• Provided text

==============================

For decades, our Vascular Anomalies Center has collaborated with genetic researchers in Belgium to understand the genetic causes of vascular malformations. This work led to the discovery of the gene responsible for glomuvenous malformation. Read more about research and innovation at the Vascular Anomalies Center.
Glomuvenous Malformation | Symptoms & Causes
What are the symptoms of glomuvenous malformation?
Glomuvenous malformations typically appear on the skin, most commonly on fingers and toes. In some cases, they can involve the mucous membranes, such as the inside of the mouth or extend into fat and muscles.
At first, a glomuvenous malformation looks like a raised pink or blue patch that feels bumpy to the touch. Over time, they tend to thicken and become more bluish in color, resembling a raised bruise.
These malformations vary in size and may develop at any age. GVMs can be painful with or without touch. Pain may be caused by:
- getting bumped or hit
- direct pressure
- extreme temperature changes (because they are associated with an abnormal growth of cells that regulate body heat)
Sclerotherapy, surgery and medications are treatment options that relieve and reduce pain.
What causes a glomuvenous malformation?
Glomuvenous malformations are frequently hereditary. Researchers have identified mutations in the glomulin gene in the majority of GVM cases. If a child has a hereditary form, it means at least one parent carries the mutated gene.
While GVMs may run in families, they can present differently from one person to the next. Some family members may have less prominent lesions, while another may have multiple or extensive malformations.
Glomuvenous Malformation | Diagnosis & Treatments
How are glomuvenous malformations diagnosed?
Your visit will start with a complete medical history and a physical exam. In most cases, the physician will be able to diagnose your child’s glomuvenous malformation (GVM) with a thorough examination. However, further testing will be necessary to determine the extent of the disease and therefore the best treatment course.
The best imaging test for seeing deeper lesions is an MRI (magnetic resonance imaging). An MRI is a high-resolution scan that shows the exact location and depth of your child’s malformation and can identify abnormalities in nearby blood vessels.
Our team uses this information to develop customized treatment plans that will best target your child’s GVM.
How are glomuvenous malformations treated?
Treatment depends on how many lesions your child has, as well as their size, location, and severity.
The primary goal of treatment is to relieve your child’s symptoms, such as the pain often associated with GVMs.
Our team will surgically remove a glomuvenous malformation whenever possible. However, because many GVMs tend to be large, deep, or spread out, your child’s treatment course may include other options to shrink and lighten the lesion.

==============================

• Information given
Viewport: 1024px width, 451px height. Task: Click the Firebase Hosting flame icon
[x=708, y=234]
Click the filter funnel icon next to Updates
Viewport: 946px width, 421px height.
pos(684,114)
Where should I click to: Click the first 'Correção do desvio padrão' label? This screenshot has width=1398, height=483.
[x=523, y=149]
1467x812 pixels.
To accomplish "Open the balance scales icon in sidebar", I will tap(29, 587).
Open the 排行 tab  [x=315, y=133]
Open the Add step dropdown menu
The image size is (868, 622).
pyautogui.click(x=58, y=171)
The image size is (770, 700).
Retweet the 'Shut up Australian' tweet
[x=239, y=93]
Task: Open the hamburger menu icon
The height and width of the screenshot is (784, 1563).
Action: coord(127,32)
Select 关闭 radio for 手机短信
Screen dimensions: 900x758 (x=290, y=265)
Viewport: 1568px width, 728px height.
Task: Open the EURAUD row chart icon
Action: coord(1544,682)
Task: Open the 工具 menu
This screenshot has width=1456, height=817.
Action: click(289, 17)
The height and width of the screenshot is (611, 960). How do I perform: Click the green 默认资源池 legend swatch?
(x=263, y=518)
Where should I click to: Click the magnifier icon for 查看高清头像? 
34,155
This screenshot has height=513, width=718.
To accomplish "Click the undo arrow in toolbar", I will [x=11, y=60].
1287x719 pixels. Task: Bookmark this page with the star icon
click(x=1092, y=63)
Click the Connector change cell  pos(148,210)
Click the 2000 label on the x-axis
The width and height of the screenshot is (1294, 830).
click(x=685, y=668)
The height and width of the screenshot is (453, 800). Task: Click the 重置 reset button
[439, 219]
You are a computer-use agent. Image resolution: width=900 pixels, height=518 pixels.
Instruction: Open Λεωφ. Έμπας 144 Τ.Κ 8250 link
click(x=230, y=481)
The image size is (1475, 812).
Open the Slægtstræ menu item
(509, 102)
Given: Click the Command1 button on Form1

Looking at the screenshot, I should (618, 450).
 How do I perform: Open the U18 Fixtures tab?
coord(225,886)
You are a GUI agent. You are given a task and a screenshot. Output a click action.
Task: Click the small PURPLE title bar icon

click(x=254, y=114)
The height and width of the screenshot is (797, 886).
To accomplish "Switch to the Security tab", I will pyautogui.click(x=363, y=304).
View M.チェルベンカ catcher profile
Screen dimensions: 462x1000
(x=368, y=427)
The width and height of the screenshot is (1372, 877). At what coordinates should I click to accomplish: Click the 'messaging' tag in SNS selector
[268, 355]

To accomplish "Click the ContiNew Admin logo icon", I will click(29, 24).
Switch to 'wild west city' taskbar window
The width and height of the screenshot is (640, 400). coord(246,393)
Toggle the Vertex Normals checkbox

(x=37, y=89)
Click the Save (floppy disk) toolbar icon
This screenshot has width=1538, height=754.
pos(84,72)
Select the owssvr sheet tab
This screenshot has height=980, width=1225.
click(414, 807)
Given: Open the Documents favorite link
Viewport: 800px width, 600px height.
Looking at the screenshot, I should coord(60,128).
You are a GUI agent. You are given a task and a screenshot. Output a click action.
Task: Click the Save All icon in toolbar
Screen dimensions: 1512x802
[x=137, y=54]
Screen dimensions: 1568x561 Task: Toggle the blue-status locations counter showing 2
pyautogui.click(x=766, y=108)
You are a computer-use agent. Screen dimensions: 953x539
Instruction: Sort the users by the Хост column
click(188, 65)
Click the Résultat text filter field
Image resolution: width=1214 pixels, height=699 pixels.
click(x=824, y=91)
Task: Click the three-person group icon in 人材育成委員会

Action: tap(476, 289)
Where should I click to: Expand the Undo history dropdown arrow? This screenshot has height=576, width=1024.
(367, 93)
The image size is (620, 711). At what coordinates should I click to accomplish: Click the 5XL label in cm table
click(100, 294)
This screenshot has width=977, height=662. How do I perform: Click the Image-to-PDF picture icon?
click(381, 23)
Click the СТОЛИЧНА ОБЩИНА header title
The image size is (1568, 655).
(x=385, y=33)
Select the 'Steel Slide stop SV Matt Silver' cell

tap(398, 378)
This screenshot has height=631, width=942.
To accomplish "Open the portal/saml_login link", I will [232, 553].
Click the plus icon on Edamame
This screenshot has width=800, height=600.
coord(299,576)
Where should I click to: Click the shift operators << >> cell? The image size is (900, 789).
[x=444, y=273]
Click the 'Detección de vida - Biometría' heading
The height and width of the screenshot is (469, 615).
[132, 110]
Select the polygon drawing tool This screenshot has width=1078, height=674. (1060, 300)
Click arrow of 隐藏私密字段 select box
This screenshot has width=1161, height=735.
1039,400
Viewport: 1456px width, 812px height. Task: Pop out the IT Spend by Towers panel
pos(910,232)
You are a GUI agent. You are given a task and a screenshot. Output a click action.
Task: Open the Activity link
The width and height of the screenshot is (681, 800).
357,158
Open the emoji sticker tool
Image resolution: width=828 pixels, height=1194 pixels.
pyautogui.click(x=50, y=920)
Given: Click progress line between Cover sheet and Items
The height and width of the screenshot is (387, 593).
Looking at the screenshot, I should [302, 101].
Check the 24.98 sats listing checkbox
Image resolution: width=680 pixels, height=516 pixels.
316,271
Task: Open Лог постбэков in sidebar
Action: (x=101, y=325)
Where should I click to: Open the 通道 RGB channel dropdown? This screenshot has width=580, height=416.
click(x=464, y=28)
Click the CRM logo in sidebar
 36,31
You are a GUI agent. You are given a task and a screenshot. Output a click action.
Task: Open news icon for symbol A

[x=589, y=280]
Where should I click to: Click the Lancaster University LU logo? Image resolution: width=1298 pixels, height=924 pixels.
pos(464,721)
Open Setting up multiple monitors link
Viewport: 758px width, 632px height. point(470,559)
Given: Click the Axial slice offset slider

==============================

• Required tasks
• 1. In the glomuvenous malformation text, what is the best imaging test for seeing deeper lesions?
• 2. Please list every cause of pain that the glomuvenous malformation text names.

• Task results
• 1. An MRI (magnetic resonance imaging).

• 2.
- Getting bumped or hit
- Direct pressure
- Extreme temperature changes